Reproduce the data below verbatim, from the line that contains "Given: Refresh the current page" through the line that contains "Looking at the", with both of those lines included. Leave out the pictures.

• [Supplied records]
================

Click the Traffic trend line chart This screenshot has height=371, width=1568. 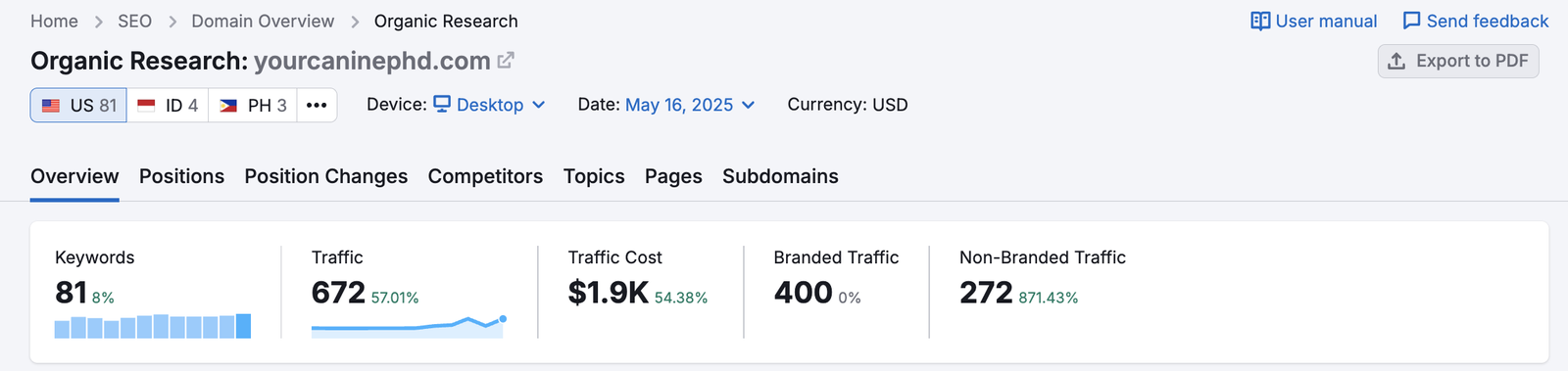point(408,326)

================

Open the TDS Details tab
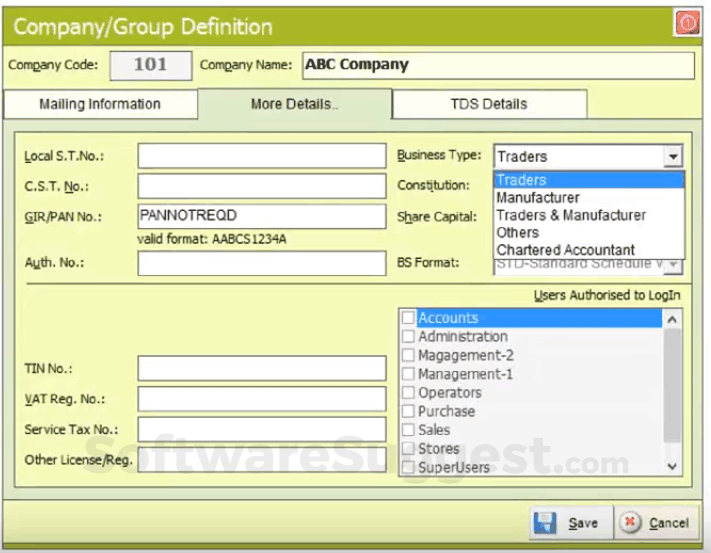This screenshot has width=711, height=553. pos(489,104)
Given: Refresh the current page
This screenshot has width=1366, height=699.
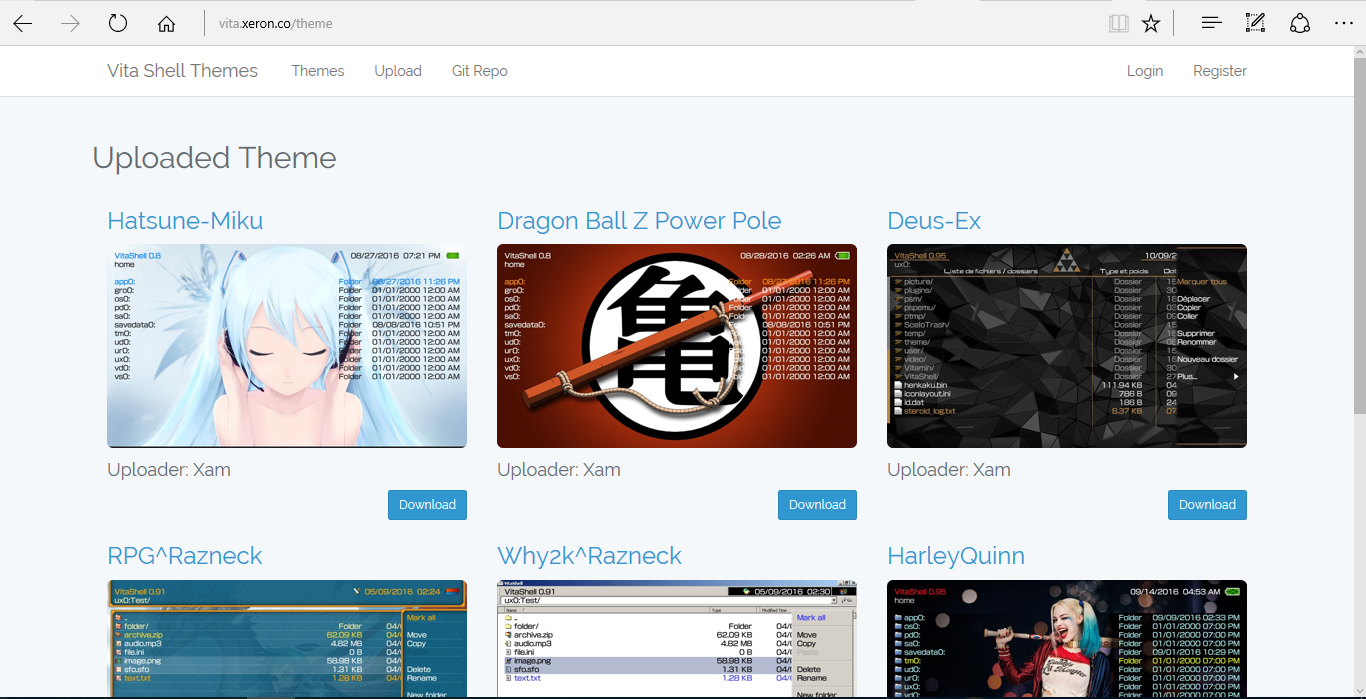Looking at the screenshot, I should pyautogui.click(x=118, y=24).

================

• [Response to the task]
Given: Refresh the current page
This screenshot has width=1366, height=699.
Looking at the screenshot, I should pyautogui.click(x=118, y=24).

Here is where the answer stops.